Subsequently, the combination became the first immunotherapy regimen to receive regulatory approval in breast cancer and is indicated as frontline therapy in treatment-naïve patients with ≥1% staining of PD-L1 on immune cells.
In the Pipeline
In terms of emerging treatment strategies, investigators believe androgen receptor (AR)—targeted therapy may prove fruitful for a subset of TNBC thought to be driven by the AR. These data are backed by small studies showing stabilization of disease, if not tumor shrinkage, said Wisinski.
Moreover, CDK4/6 inhibition, which has shown immense success in advanced HR-positive breast cancer, may also harbor activity in luminal-AR subsets. To test this theory, Wisinski and members of the Big Ten Cancer Research Consortium are opening a phase I/II trial of bicalutamide (Casodex), an antiandrogen, with ribociclib (Kisqali) in this patient population.
Another agent in the pipeline is sacituzumab govitecan.
“This is an antibody-drug conjugate against Trop-2, a linker, and then chemotherapy. The idea is that the antibody brings [the compound] to the tumor cells and then the chemotherapy is released at the site of the tumor cells,” Wisinski said.
In the pivotal phase II trial of sacituzumab govitecan, approximately one-third of patients achieved an objective response with the agent and the median duration of response was 9 months among the entire cohort, the population may have been fitter than the general population, as the median time to enrollment was 1.5 years.4
“This is a patient population who is already doing better than the average,” said Wisinski. “It’s important to think about when you consider the results of the study.”
Although the agent was granted an FDA breakthrough therapy designation last year, it still has not received regulatory approval.
Two additional classes of agents are PI3K-specific inhibitors and AKT inhibitors. While <10% of these cancers harbor a mutation in the PIK3CA gene, ≥50% will have loss of PTEN, which is the upstream regulator of the pathway.
Many of these agents have already shown activity as monotherapy, but one of them, gedatolisib, is thought to induce synergistic activity when used in combination with PARP inhibition in advanced or BRCA1/2-mutant TNBC. The dual PI3K and mTOR inhibitor is being explored in combination with the PARP inhibitor talazoparib, explained Wisinski.

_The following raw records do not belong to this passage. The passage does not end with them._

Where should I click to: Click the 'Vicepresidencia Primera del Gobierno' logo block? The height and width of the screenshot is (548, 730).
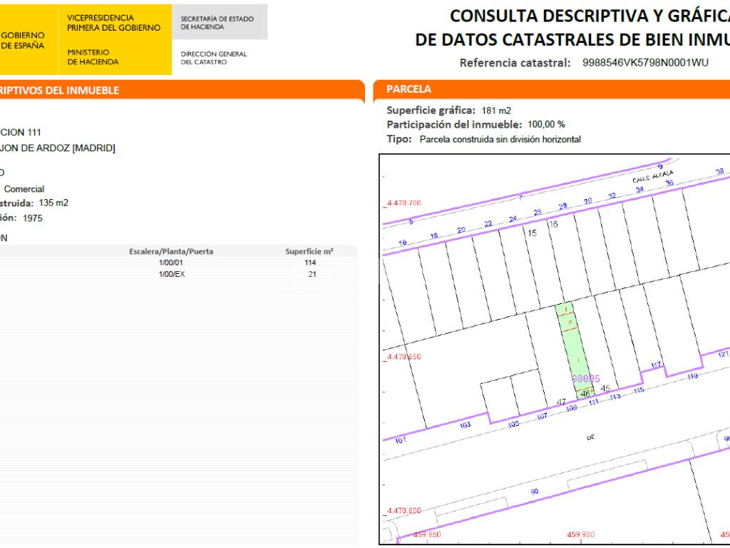[113, 22]
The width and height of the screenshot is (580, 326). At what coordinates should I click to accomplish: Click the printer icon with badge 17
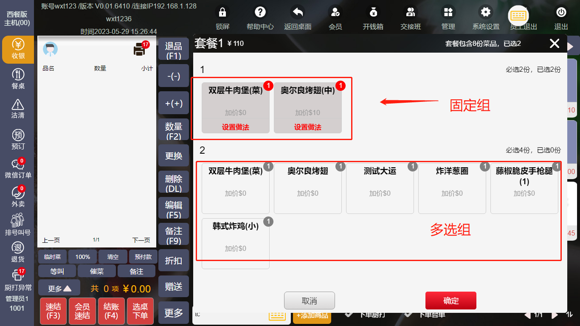click(140, 50)
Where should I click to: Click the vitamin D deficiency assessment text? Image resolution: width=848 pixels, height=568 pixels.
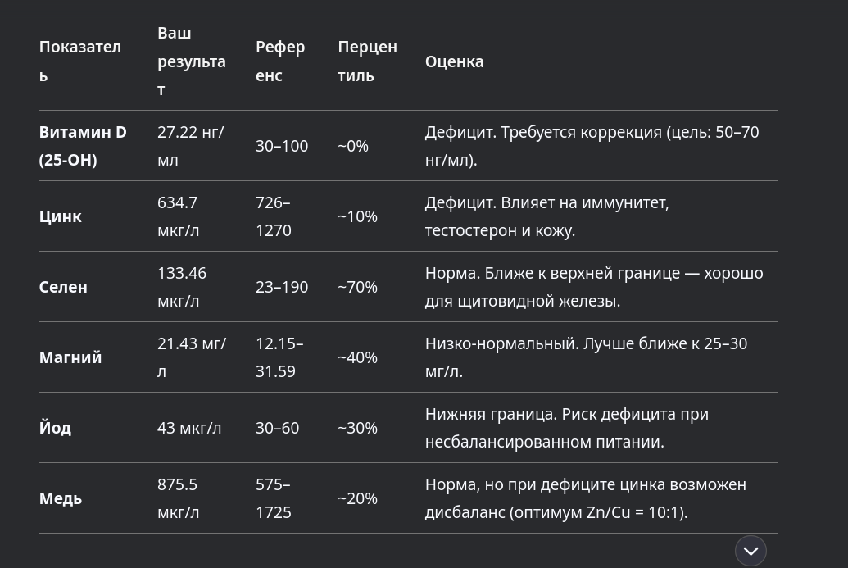tap(592, 146)
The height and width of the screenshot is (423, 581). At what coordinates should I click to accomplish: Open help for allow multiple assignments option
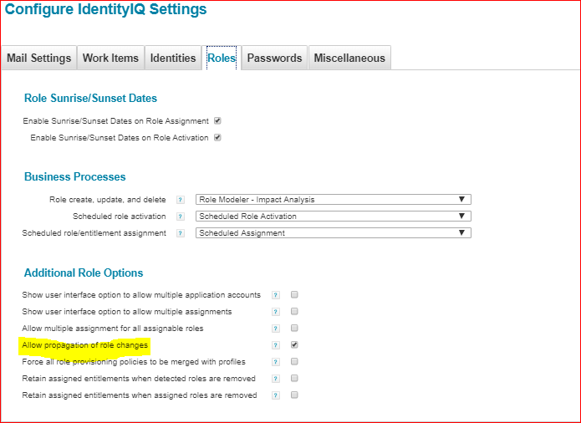tap(276, 312)
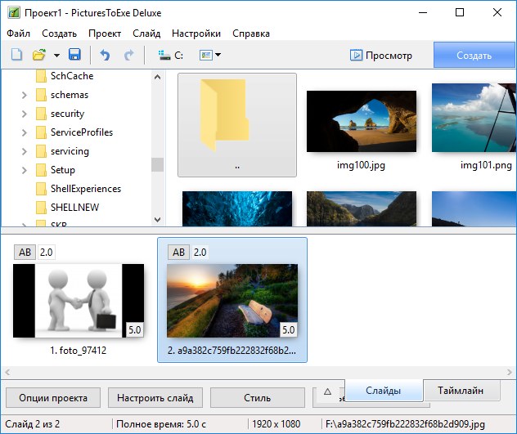Expand the Setup folder node
The width and height of the screenshot is (517, 434).
[25, 170]
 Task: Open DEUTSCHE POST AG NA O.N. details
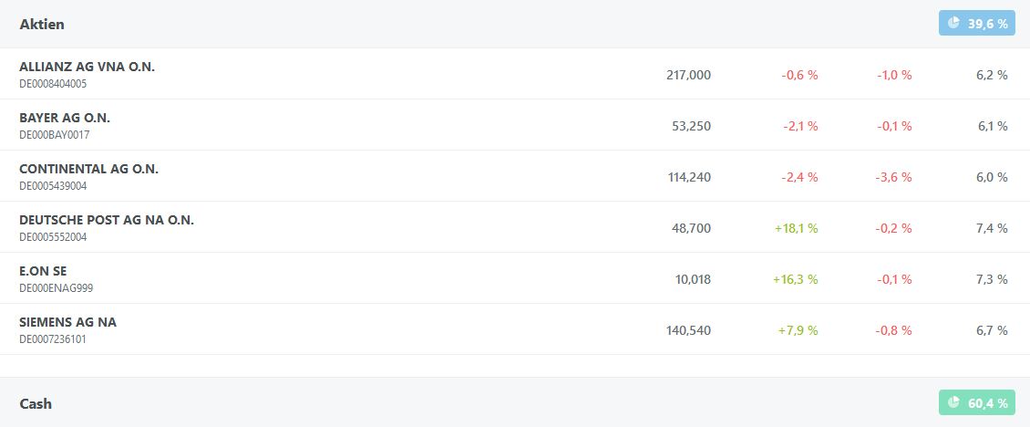tap(107, 220)
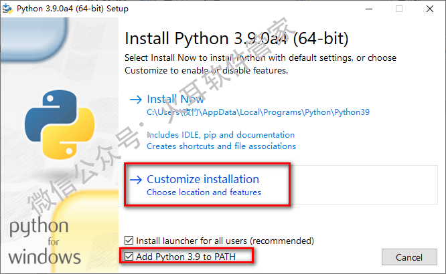Image resolution: width=446 pixels, height=274 pixels.
Task: Click the default install path under Install Now
Action: tap(258, 112)
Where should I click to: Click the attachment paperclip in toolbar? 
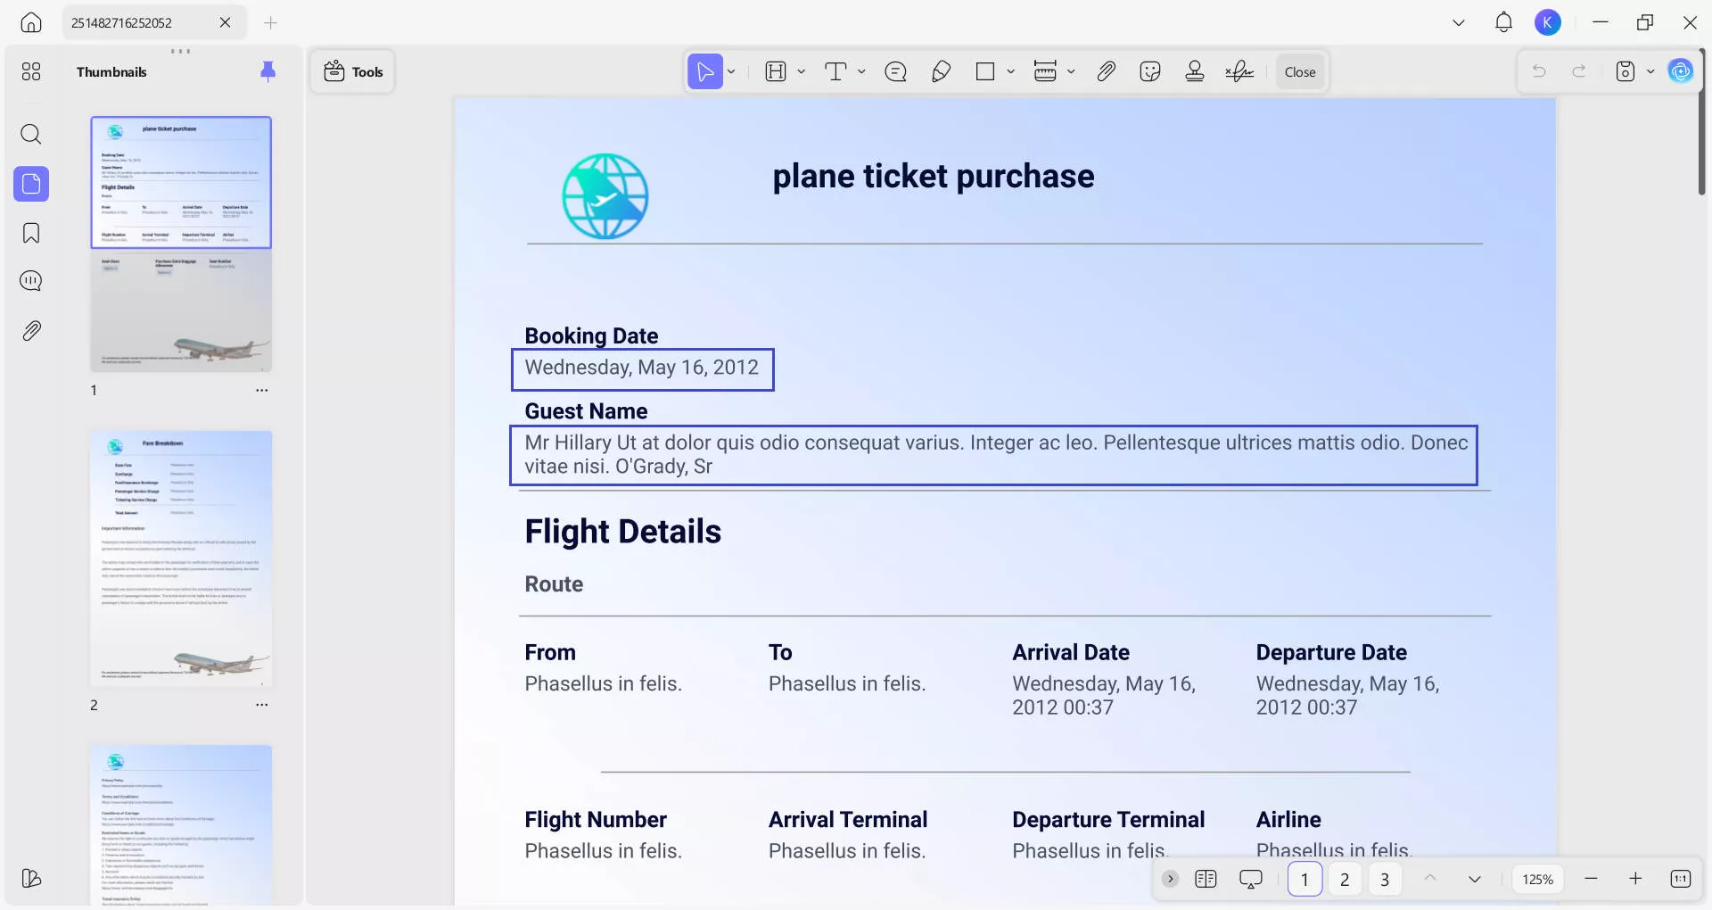(1106, 72)
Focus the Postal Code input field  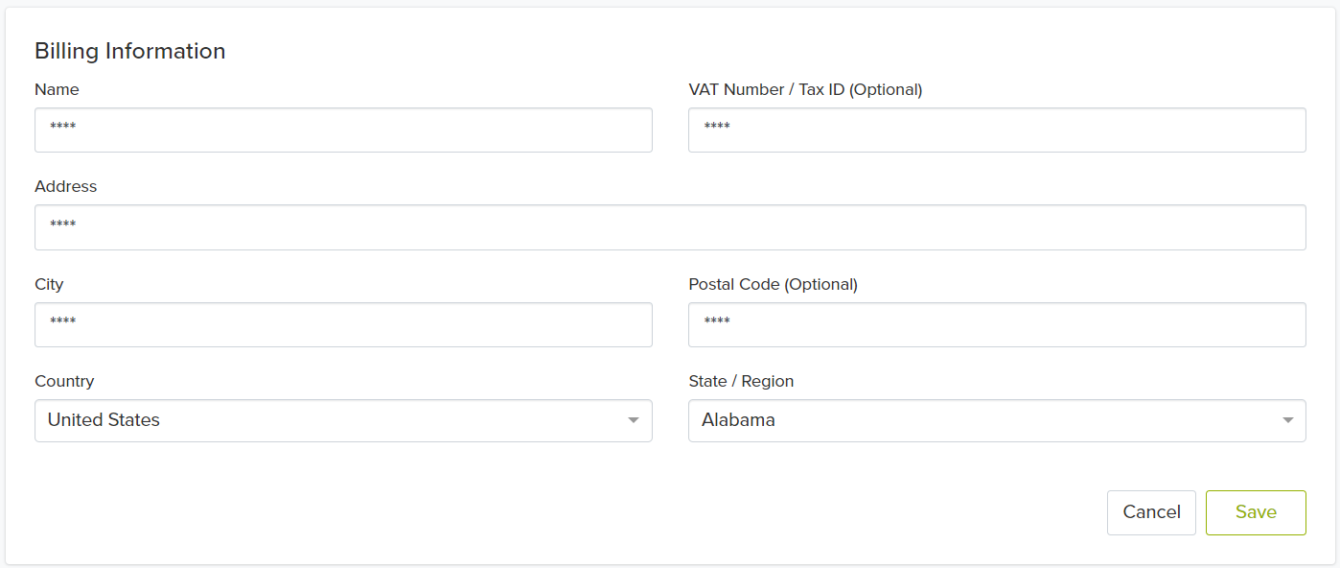(997, 324)
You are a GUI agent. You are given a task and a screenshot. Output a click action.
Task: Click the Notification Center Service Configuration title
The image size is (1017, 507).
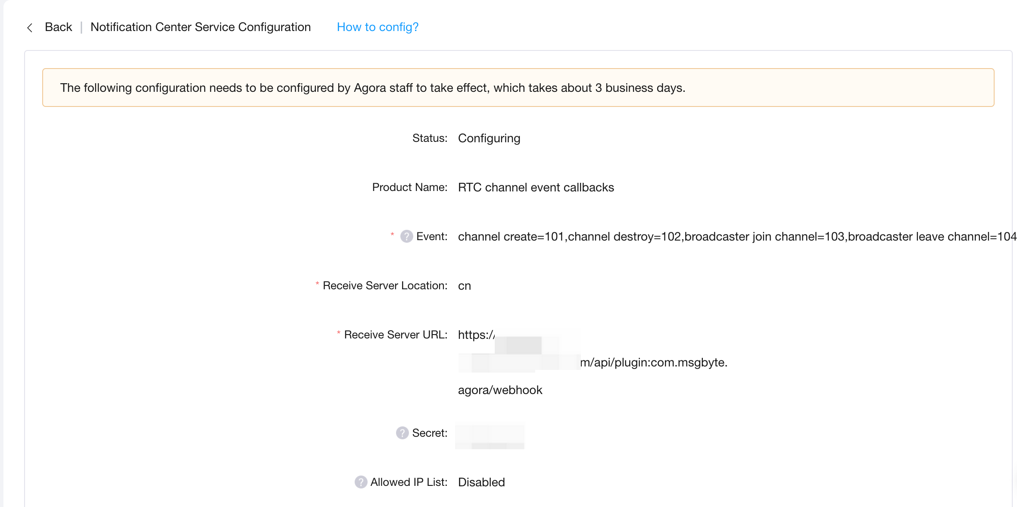click(x=200, y=27)
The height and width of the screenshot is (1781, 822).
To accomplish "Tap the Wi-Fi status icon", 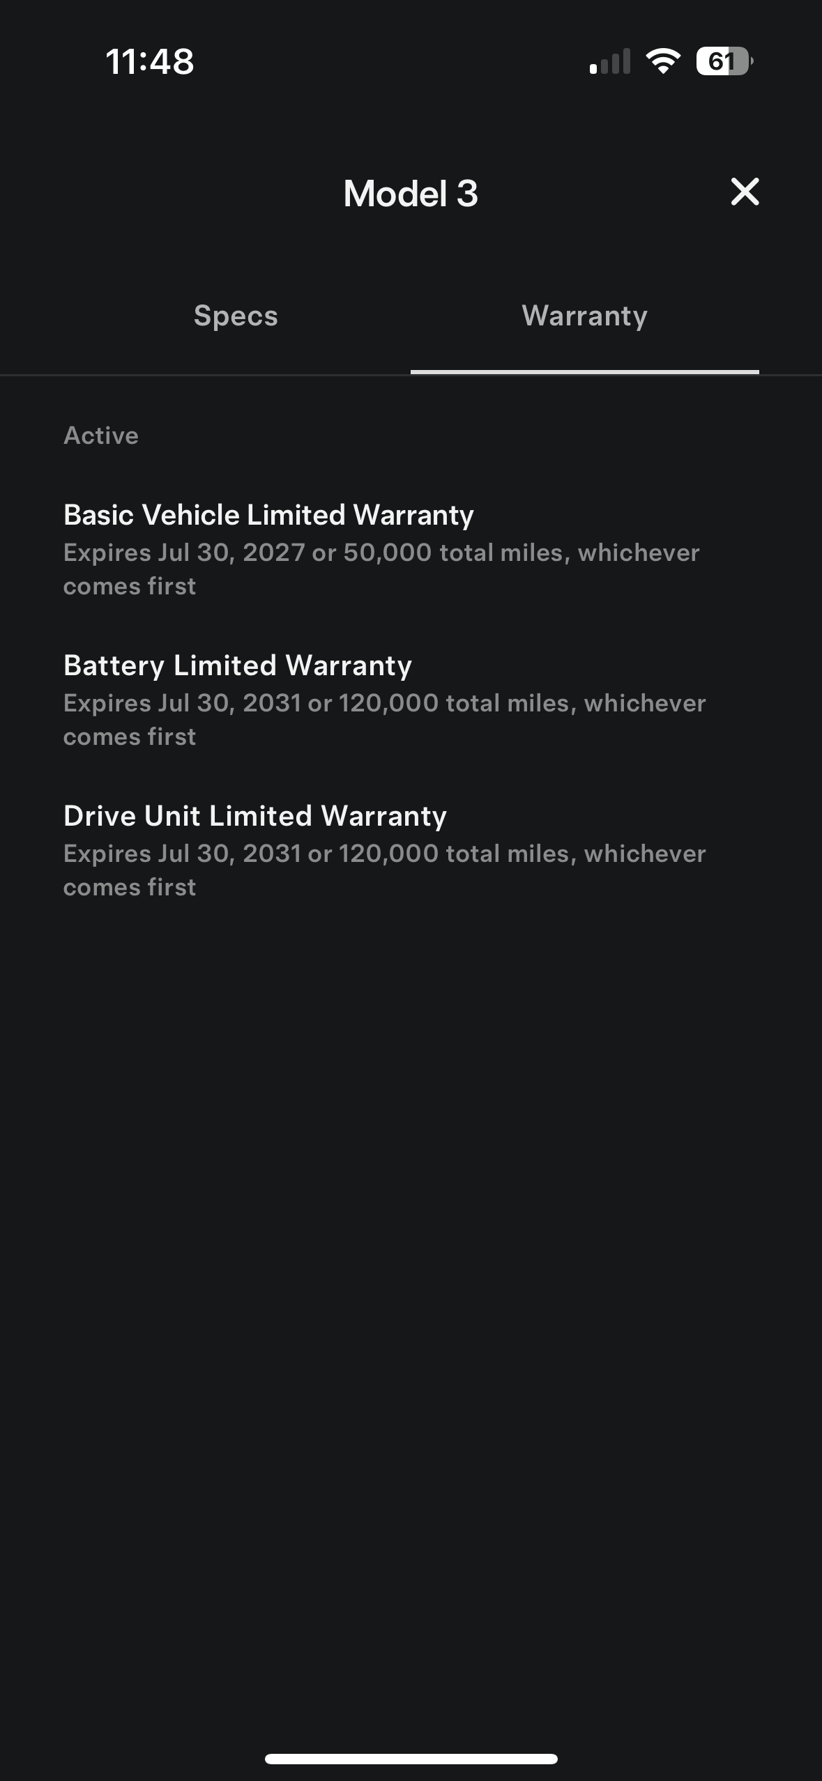I will point(663,61).
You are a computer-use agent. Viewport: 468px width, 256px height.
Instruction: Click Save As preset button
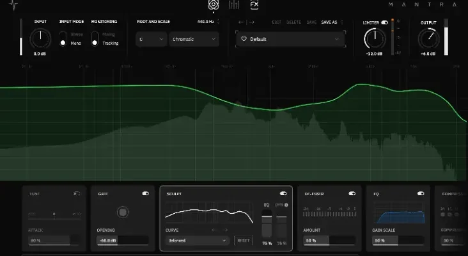[x=329, y=22]

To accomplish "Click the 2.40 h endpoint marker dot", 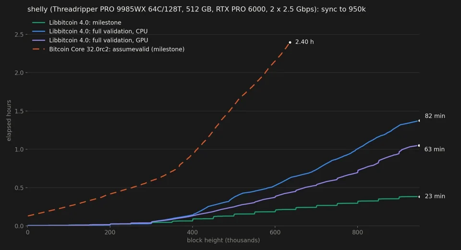I will [290, 42].
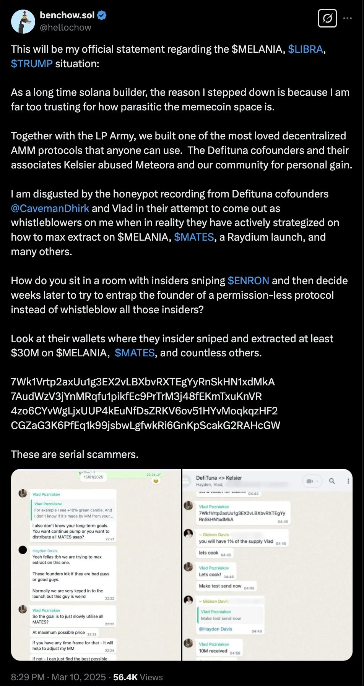
Task: Open the $ENRON cashtag link
Action: pos(249,281)
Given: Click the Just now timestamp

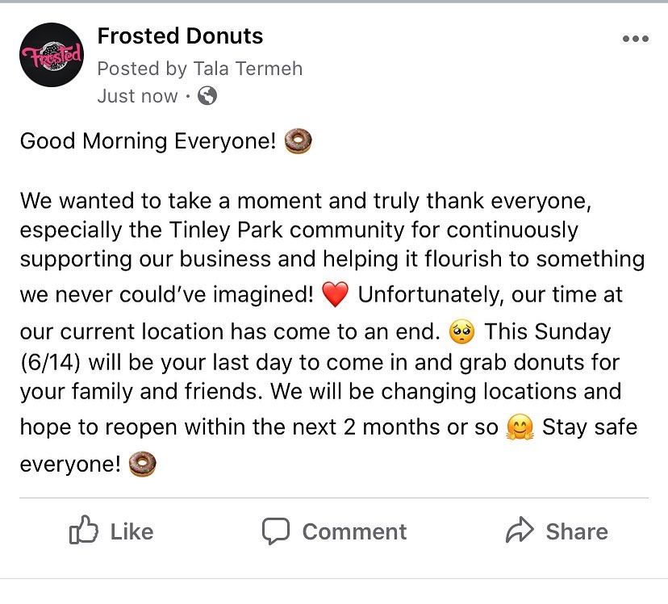Looking at the screenshot, I should click(x=137, y=96).
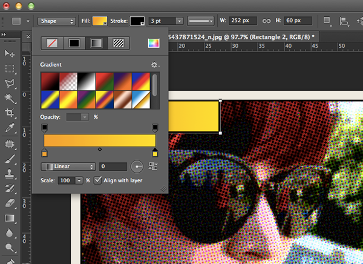
Task: Set fill type to No Color
Action: (53, 43)
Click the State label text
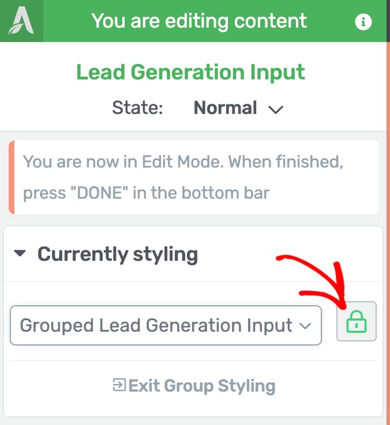This screenshot has height=425, width=390. click(x=137, y=108)
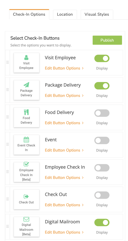The image size is (128, 241).
Task: Click the green Publish button
Action: tap(107, 40)
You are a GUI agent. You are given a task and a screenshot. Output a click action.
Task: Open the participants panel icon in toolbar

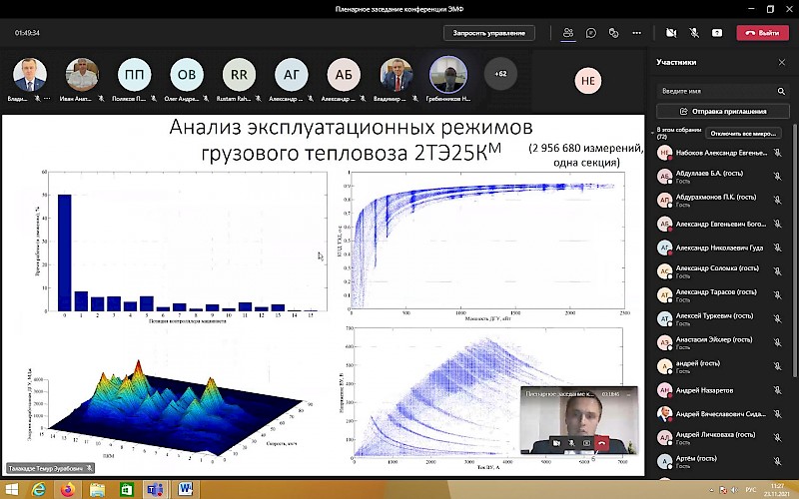coord(568,33)
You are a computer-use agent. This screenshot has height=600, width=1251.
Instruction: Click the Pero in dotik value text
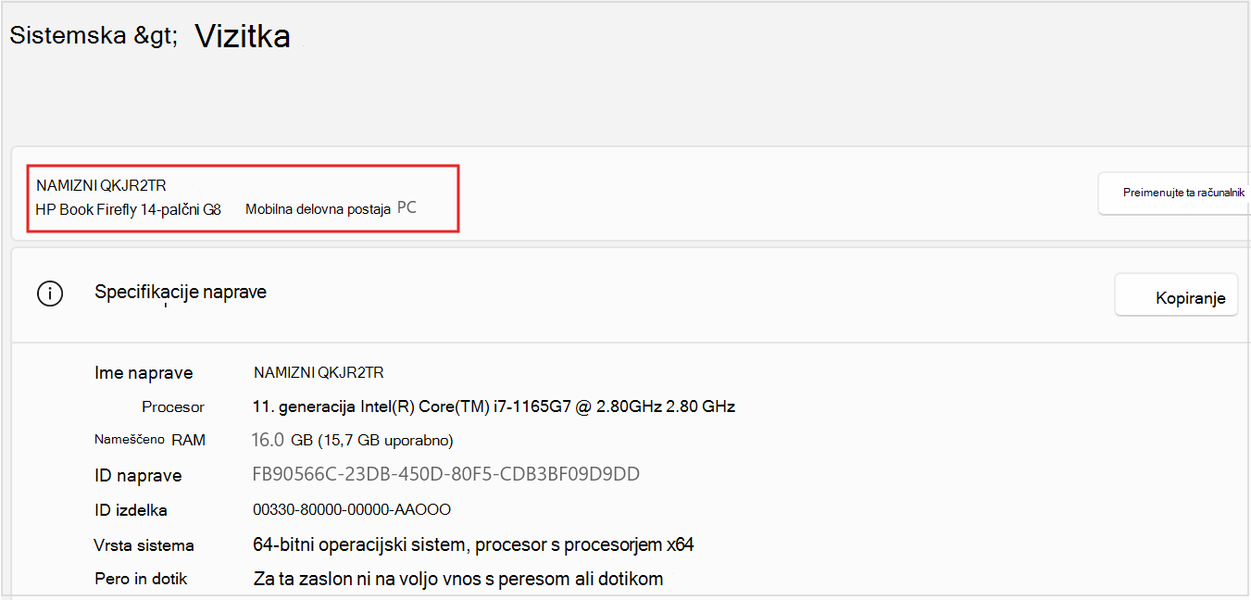click(x=458, y=580)
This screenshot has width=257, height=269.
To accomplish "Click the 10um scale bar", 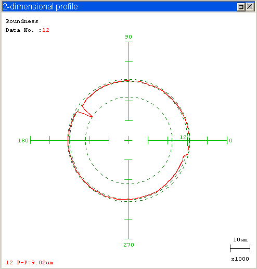I will [240, 249].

In an ongoing phase I/II trial (NCT03911973), patients with TNBC or a germline BRCA mutation will receive a safety lead-in of daily talazoparib for 28 days followed by gedatolisib on days 1, 8, 15, and 22. The goal of the trial is to determine the recommended phase II dose of gedatolisib in combination with talazoparib and to assess the efficacy of this combination in patients with advanced HER2-negative breast cancer that is triple-negative or BRCA1/2-positive.
“Another direction we’re going in is exploring the combination of PARP inhibitors and checkpoint inhibitors,” said Wisinski. “Very early data from the MEDIOLA and TOPACIO trials showed some pretty significant responses that appeared to be more durable than what’s been seen with either agent alone.”